Le pneu apporte une adhérence plus forte que les bandages métalliques habituels des roues, un meilleur confort grâce à son élasticité et une diminution du bruit de roulement. En revanche le pneurail peut rouler sur des voies standard sans aménagement particulier. Cela n'est pas le cas des métros sur pneus mis en service à Paris depuis les années 1950, pour lesquels il est nécessaire de modifier la voie en l'équipant de pistes de roulement larges, horizontales (fonction de support) et verticales (fonction de guidage latéral). Il est à noter que pour cette dernière application, le guidage lors du changement de voie s'effectue toujours à l'aide des jantes métalliques qui s'appuient sur le côté des rails et des aiguilles, ce qui est possible car la RATP a choisi comme solution de secours, en cas de crevaison multiple, de garder la voie "rail" dans son intégralité.

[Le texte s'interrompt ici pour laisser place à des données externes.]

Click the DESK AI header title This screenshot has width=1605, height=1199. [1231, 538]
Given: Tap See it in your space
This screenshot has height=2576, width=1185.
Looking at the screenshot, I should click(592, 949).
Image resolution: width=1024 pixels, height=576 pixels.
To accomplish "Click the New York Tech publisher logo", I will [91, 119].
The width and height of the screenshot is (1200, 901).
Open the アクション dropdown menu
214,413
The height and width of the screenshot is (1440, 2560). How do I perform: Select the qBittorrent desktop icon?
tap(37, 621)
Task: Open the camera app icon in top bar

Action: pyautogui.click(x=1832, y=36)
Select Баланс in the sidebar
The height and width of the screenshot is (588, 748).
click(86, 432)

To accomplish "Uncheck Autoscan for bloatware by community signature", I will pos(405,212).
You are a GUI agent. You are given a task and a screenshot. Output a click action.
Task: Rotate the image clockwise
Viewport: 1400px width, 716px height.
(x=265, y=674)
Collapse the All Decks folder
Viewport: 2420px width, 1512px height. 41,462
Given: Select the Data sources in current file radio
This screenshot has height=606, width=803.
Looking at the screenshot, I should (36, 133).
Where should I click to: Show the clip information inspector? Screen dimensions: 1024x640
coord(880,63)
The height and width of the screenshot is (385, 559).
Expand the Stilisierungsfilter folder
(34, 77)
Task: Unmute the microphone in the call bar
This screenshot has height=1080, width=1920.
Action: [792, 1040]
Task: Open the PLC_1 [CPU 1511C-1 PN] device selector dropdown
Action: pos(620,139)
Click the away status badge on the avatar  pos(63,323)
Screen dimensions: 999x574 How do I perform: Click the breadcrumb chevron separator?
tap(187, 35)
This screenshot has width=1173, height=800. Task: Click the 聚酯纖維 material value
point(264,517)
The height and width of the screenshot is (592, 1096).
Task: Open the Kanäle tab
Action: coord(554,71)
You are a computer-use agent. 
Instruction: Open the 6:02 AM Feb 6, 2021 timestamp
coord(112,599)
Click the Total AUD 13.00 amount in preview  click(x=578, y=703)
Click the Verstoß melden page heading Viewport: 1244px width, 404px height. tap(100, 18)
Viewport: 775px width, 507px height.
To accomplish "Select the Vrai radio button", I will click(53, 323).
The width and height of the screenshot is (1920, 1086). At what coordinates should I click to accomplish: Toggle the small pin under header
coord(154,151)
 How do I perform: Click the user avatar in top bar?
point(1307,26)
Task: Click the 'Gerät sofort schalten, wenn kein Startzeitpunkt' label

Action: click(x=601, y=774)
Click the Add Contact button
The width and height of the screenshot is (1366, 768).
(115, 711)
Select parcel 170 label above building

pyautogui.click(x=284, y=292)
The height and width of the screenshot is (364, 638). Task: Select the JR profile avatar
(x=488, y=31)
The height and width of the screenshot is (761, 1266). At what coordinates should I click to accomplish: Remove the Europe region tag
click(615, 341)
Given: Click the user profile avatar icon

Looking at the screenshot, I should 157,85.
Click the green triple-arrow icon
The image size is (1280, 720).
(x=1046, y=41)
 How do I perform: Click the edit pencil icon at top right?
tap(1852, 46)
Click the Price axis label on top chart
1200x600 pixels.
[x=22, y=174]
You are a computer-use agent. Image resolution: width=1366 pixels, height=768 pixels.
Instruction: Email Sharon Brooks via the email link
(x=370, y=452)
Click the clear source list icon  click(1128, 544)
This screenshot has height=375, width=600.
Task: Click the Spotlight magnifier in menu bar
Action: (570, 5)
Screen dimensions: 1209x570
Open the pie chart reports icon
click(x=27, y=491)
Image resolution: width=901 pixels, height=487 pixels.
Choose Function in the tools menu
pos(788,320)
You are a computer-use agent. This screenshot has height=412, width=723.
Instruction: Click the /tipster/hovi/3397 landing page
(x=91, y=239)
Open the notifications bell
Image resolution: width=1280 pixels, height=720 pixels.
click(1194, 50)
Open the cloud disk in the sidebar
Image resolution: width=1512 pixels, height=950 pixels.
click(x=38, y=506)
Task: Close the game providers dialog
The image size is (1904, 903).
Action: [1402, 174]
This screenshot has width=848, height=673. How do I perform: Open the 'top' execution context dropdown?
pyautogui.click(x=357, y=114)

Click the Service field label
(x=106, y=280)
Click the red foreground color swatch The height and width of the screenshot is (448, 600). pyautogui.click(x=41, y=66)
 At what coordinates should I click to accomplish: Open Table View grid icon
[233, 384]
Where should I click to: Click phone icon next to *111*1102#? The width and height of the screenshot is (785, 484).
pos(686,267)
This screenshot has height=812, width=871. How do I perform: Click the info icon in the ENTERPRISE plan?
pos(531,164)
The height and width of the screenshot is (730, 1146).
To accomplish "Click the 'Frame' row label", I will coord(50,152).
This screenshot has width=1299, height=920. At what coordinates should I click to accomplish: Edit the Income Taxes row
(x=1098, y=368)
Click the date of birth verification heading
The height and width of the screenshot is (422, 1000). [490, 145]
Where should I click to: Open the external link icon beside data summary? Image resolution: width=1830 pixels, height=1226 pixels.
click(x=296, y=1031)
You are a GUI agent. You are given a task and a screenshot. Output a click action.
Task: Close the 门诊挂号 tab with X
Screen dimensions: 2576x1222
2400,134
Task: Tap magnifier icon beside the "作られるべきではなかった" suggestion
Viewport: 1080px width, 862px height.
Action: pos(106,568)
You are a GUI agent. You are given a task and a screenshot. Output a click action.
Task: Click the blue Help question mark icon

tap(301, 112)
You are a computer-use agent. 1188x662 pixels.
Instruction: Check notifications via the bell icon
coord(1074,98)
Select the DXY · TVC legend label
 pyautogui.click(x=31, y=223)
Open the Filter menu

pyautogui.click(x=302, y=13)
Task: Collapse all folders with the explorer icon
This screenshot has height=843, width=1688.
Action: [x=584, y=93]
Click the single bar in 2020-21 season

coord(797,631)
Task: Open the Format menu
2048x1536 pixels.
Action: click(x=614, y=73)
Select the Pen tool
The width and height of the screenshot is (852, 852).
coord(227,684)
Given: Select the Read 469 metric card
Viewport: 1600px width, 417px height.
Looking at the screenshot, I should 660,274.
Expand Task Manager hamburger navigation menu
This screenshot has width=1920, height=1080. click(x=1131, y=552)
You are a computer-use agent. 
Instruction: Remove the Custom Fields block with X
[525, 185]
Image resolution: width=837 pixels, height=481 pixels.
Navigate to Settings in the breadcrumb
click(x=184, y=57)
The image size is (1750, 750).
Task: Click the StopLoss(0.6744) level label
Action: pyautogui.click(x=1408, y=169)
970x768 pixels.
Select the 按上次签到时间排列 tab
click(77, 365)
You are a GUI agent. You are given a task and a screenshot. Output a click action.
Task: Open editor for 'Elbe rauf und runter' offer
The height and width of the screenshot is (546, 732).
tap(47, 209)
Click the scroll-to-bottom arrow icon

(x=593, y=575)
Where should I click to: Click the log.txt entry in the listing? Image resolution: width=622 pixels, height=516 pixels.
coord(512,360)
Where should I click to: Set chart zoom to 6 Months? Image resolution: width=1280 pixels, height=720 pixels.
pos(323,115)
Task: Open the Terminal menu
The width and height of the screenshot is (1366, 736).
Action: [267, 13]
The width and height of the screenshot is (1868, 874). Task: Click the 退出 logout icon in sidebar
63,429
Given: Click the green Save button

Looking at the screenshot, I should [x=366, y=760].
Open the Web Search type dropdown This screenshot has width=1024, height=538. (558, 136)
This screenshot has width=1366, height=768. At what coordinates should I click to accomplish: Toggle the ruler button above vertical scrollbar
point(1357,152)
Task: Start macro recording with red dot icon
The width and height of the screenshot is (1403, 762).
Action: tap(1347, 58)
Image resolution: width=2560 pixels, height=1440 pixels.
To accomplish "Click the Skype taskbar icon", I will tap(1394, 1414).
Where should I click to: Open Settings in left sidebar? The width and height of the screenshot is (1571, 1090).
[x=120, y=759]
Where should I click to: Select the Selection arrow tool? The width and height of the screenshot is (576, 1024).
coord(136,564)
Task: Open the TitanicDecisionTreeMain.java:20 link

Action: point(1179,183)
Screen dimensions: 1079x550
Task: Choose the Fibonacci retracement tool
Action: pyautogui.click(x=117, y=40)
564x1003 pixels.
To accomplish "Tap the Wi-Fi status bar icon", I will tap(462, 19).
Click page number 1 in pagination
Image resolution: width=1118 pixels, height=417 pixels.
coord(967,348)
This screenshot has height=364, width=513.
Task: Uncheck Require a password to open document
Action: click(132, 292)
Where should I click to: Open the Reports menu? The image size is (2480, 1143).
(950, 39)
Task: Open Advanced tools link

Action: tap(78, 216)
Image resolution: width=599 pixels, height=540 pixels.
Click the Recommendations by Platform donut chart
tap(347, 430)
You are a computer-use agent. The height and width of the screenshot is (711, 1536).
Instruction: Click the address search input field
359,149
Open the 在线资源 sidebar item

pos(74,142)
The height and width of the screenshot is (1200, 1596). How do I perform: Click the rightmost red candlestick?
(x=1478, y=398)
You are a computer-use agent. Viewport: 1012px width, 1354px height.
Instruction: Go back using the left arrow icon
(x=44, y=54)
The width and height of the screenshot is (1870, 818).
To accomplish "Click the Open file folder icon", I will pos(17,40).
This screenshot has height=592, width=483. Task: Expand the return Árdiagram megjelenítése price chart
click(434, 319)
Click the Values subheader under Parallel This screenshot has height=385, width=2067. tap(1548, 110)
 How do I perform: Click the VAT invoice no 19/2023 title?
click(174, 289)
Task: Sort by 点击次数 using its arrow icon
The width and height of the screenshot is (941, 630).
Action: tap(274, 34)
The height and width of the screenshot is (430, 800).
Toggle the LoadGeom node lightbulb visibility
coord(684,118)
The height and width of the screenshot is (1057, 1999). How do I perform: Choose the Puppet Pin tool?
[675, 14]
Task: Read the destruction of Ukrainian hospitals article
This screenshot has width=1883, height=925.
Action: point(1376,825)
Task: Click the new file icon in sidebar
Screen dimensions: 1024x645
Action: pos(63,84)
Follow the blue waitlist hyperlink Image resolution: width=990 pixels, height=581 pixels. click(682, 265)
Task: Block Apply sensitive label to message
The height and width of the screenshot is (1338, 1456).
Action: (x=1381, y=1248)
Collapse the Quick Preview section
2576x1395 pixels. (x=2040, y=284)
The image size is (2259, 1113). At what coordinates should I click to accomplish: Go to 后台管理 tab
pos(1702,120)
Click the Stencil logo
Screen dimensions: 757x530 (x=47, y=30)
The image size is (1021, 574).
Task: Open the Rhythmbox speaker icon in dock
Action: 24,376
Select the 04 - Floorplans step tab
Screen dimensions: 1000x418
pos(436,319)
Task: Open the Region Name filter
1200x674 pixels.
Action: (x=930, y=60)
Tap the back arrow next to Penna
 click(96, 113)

La principale difficulté de l'application du pneurail Michelin vient de l'étroitesse de la surface de roulement offerte par le champignon du rail, entre 60 et 62 mm, et de la technique de fabrication des pneus à l'époque. Ces contraintes limitaient fortement la charge admissible à l'essieu, en effet, la charge à l'essieu (deux roues) est de 17 tonnes pour une voiture de voyageurs de la SNCF à bogies équipées de roues métalliques (soit 8,5 t par roue), tandis que les derniers pneurails ne permettaient qu'une charge unitaire de 2 tonnes par roue. Cette contrainte a conduit à multiplier les essieux, à renforcer la bande de roulement du pneu (adoption vers 1947 de la carcasse radiale en acier) et à utiliser pour la construction des véhicules (motrices et remorques) des matériaux légers, comme l'aluminium.